Record set →
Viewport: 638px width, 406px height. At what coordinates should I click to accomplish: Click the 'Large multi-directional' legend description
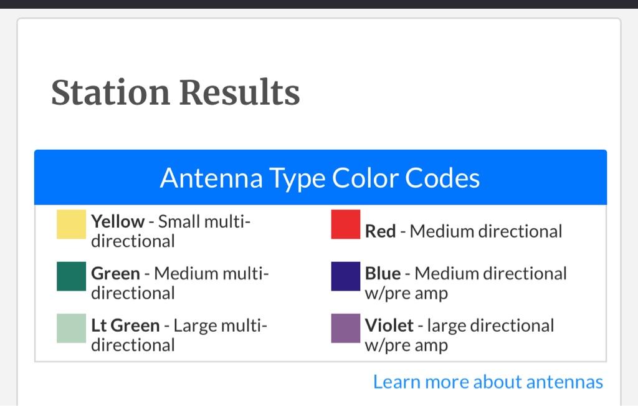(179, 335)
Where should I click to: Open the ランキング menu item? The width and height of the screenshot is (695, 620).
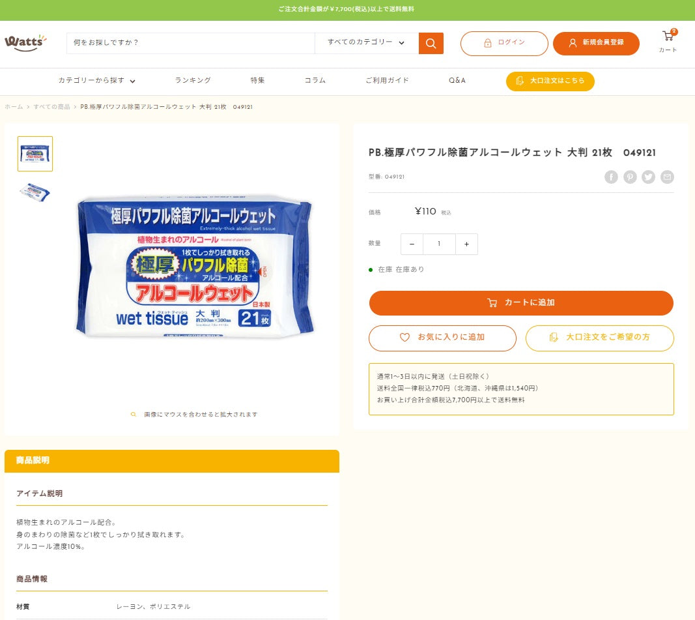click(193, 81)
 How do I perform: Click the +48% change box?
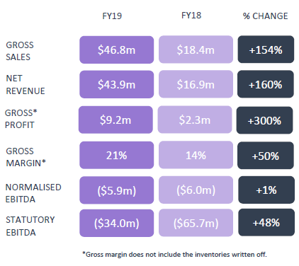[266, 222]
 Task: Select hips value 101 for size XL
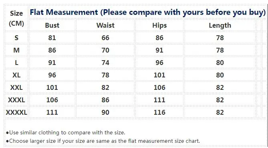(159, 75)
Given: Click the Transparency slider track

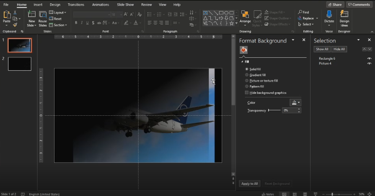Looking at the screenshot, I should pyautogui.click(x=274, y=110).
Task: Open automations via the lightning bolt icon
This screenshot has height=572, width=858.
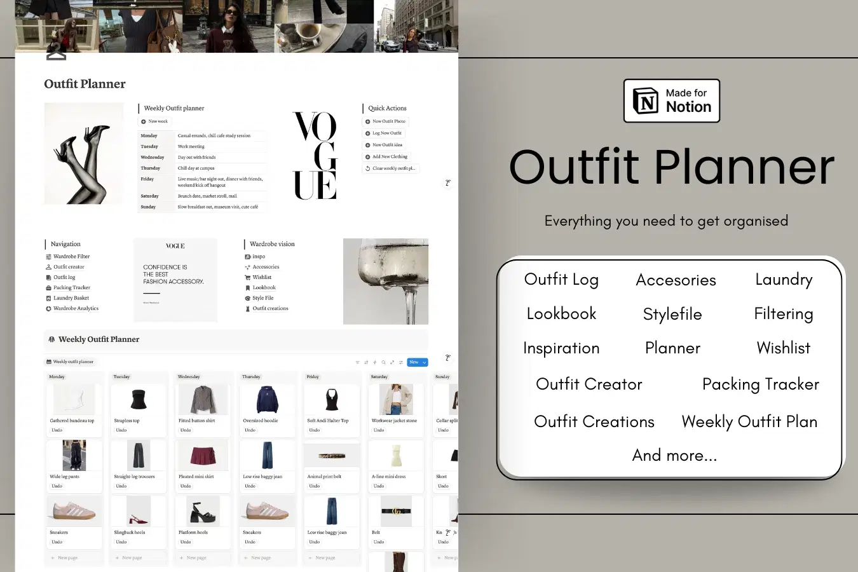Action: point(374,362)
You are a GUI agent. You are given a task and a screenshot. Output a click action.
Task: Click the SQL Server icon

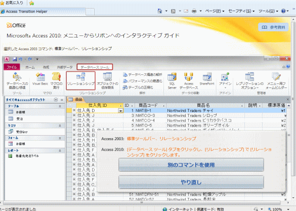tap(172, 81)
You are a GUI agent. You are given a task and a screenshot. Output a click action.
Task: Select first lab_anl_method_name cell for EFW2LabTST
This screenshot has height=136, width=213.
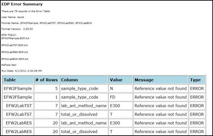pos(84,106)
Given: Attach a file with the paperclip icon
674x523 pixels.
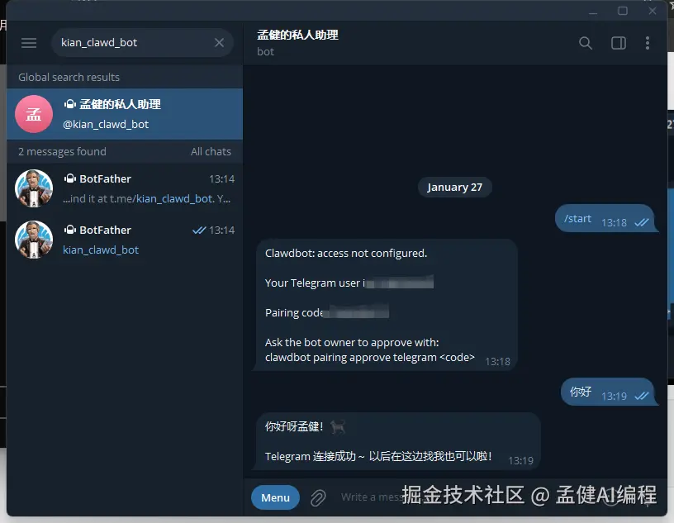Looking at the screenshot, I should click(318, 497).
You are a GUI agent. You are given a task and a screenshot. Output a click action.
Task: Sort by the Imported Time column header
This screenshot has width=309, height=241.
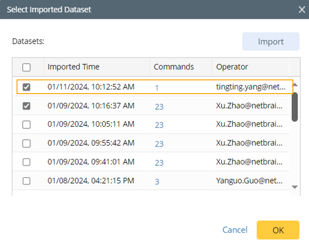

==

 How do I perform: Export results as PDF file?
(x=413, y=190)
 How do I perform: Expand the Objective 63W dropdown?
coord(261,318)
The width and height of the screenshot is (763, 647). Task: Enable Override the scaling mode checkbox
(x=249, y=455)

--

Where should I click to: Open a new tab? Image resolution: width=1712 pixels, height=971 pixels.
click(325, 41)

Work instructions →
After locating "Task: Open automations" and "Given: Attach a file with the paperclip icon" in the records above, return exactly the line holding each one and every line between them; leave out the pictures.

Solution for this exercise →
Task: Open automations via the lightning bolt icon
This screenshot has height=572, width=858.
Action: point(374,362)
You are a GUI agent. You are given a task and a screenshot. Output a click action.
Task: Click the SQL Server icon

tap(172, 81)
You are a GUI agent. You are given a task and a screenshot. Output a click action.
Task: Select first lab_anl_method_name cell for EFW2LabTST
This screenshot has height=136, width=213.
pos(84,106)
Given: Attach a file with the paperclip icon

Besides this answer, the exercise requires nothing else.